Canada's August jobs showing signs of 'Great Resignation' trend: Indeed.com Economist
Canada’s labor market continued to heal with a stronger-than-expected employment gain in August as businesses ramped up hiring to meet pent-up demand for services after COVID-19 restrictions were lifted.
The economy added 90,200 jobs last month, Statistics Canada reported Friday in Ottawa, topping the 68,200 consensus forecast in a Bloomberg survey. The unemployment rate fell to 7.1 per cent from 7.5 per cent in July.
Friday’s report, which follows a gain of 94,000 in July and 231,000 in June, depicts a labor market that strengthened over the summer as high vaccination rates allowed businesses to reopen and hire back staff. It may also quell fears that generous support programs from Prime Minister Justin Trudeau’s government kept some workers from seeking employment.
“This is still the reopening story,” Veronica Clark, an economist with Citigroup Global Markets Inc., said on BNN Bloomberg Television.
The Canada dollar was little changed after the report, holding gains from earlier in the day that had the currency up 0.5 per cent to $1.2597 per U.S. dollar as of 9:38 a.m.
Strong jobs numbers are a bit of good news Trudeau, 10 days before an election. He’s locked in a tight race with Conservative challenger Erin O’Toole, who has criticized the government’s pandemic response programs, saying they need to be “adapted” to changing employment conditions while remaining available in hard-hit sectors.
“The facile answer that many give is we are competing against” the support programs, Rocco Rossi, president and CEO of the Ontario Chamber of Commerce, said by phone. “What’s also at play is after 18 months, being told there is something looking to kill you. There is a lot of hesitation from a safety standpoint.”
The overall gain in August pushed employment in the service sector back to its pre-COVIDlevels. Industries hardest hit by the pandemic, such as accommodation and food services, led gains. Most of the increase was concentrated in full-time employment, which grew by 68,500, while part-time employment was up 21,700.

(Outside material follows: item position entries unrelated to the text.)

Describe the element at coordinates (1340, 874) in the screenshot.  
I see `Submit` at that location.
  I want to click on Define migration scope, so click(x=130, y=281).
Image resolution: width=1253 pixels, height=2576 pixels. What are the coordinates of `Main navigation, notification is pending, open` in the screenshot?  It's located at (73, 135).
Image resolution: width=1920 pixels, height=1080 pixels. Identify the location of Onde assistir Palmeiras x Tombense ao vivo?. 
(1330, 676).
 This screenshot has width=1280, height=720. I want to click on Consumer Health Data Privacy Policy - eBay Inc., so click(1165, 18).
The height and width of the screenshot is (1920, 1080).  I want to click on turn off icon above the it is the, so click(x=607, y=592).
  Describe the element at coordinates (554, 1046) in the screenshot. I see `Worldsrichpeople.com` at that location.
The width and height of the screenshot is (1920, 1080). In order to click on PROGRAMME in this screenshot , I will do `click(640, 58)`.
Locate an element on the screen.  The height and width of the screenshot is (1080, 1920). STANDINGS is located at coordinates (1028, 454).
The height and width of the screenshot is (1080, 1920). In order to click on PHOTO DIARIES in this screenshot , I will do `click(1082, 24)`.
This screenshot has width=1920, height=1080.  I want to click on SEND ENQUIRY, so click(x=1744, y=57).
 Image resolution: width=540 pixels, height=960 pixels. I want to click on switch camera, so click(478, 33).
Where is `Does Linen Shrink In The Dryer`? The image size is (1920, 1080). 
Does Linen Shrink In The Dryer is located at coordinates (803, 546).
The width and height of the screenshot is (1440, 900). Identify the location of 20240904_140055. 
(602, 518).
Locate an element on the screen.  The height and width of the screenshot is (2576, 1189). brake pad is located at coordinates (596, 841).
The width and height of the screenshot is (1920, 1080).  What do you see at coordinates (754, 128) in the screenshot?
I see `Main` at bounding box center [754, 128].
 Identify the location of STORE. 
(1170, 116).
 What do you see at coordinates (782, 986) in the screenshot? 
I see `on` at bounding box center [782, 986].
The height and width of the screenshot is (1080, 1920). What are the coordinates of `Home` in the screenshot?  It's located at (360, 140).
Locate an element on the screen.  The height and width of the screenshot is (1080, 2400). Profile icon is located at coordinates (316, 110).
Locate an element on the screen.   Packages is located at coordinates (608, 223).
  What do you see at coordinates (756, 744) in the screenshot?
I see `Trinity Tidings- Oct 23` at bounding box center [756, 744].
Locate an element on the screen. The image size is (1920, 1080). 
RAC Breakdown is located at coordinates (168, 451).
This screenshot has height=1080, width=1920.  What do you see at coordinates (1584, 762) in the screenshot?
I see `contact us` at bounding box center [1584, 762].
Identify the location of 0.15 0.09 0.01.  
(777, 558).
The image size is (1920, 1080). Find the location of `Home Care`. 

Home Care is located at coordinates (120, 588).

In a speech Thursday, Bank of Canada Governor Tiff Macklem said the bounce-back in employment over the summer underscores how the “unevenness” in the labor market is moderating after the pandemic hit low-wage workers particularly hard.
Policy makers argue employment will need to surpass pre-pandemic levels before a complete recovery is achieved, because the population has grown since the start of the crisis. The better-than-expected jobs numbers reinforce expectations the bank will reduce its purchases of government bonds in October, a signal the recovery is progressing.
What Bloomberg Economics Says...
“As for a rate hike, we still favor a move in the first quarter of 2023 as a baseline, with risks tilting toward an earlier move if the job market navigates the fall and winter quarters without a serious stumble.”
--Andrew Husby, economist
“This report should bring some comfort to the BoC that the surprise contraction in July GDP doesn’t reflect the true momentum in the economy,” Benjamin Reitzes, rates and macro strategist at Bank of Montreal, said by email.
The hiring last month brings Canada employment within 156,000 jobs of pre-pandemic levels. Hours worked were little changed, up 0.1 per cent in August from last month.
In the U.S., job growth slowed in August, reflecting fears around the rapidly spreading delta variant and difficulty in finding workers. With Canada also in another COVID wave, economists anticipate rising cases will curb growth in the fall.